What to work on. Start to finish, retype the entries exactly while omitting the pictures.

Saved data entries.
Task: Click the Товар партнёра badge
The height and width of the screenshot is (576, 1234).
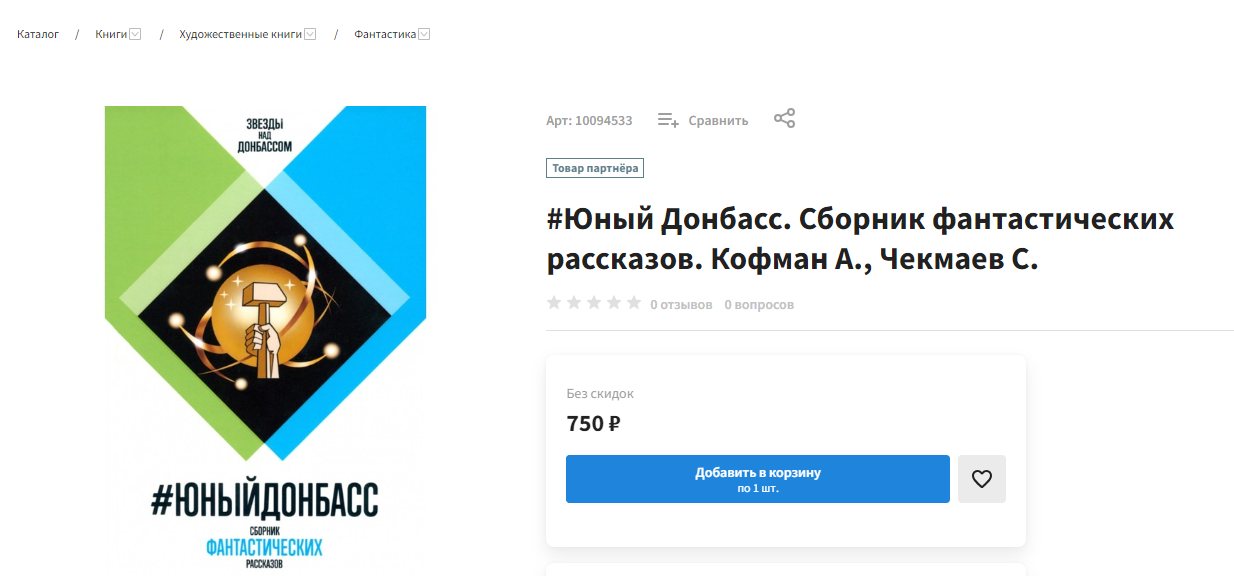Action: click(595, 168)
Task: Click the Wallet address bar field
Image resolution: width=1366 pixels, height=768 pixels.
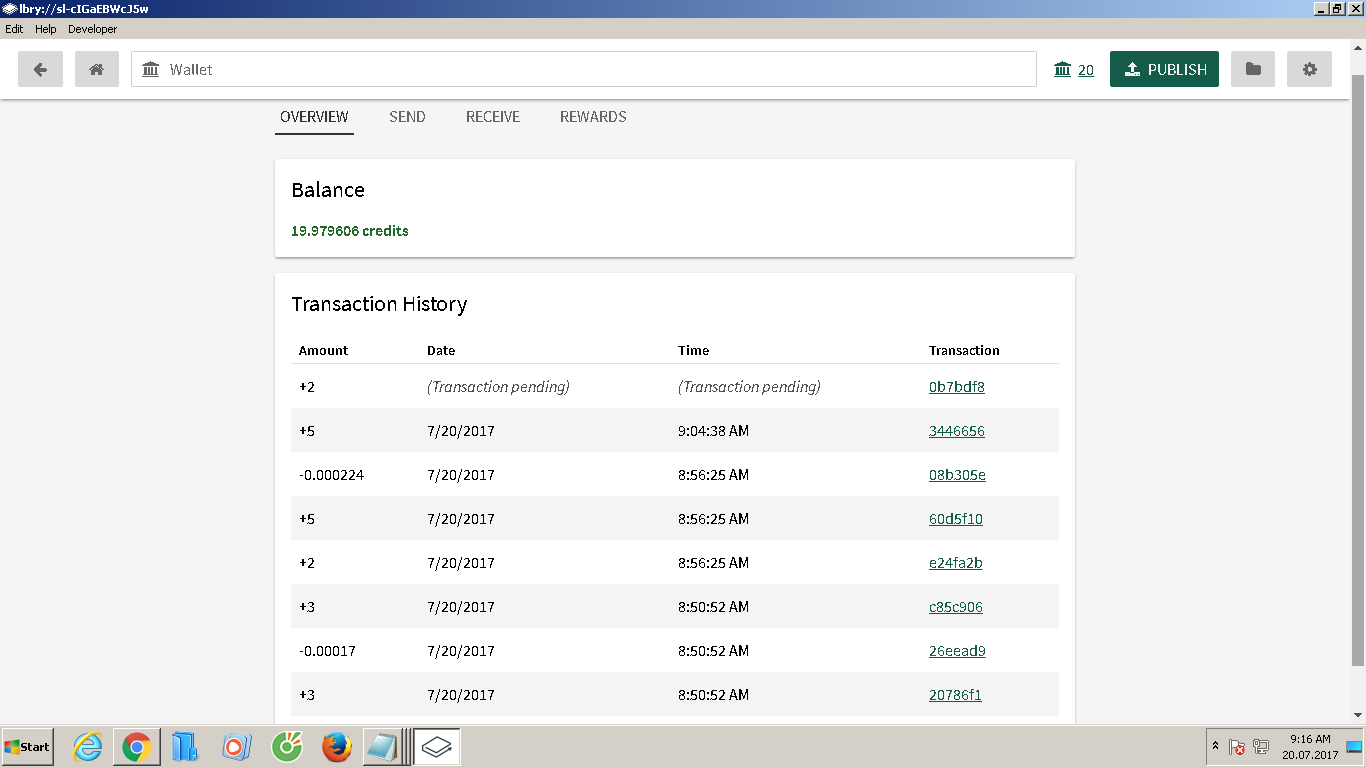Action: 583,69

Your response.
Task: Click the Товар партнёра badge
The height and width of the screenshot is (576, 1234).
Action: click(595, 168)
Task: Click the Wallet address bar field
Image resolution: width=1366 pixels, height=768 pixels.
Action: 583,69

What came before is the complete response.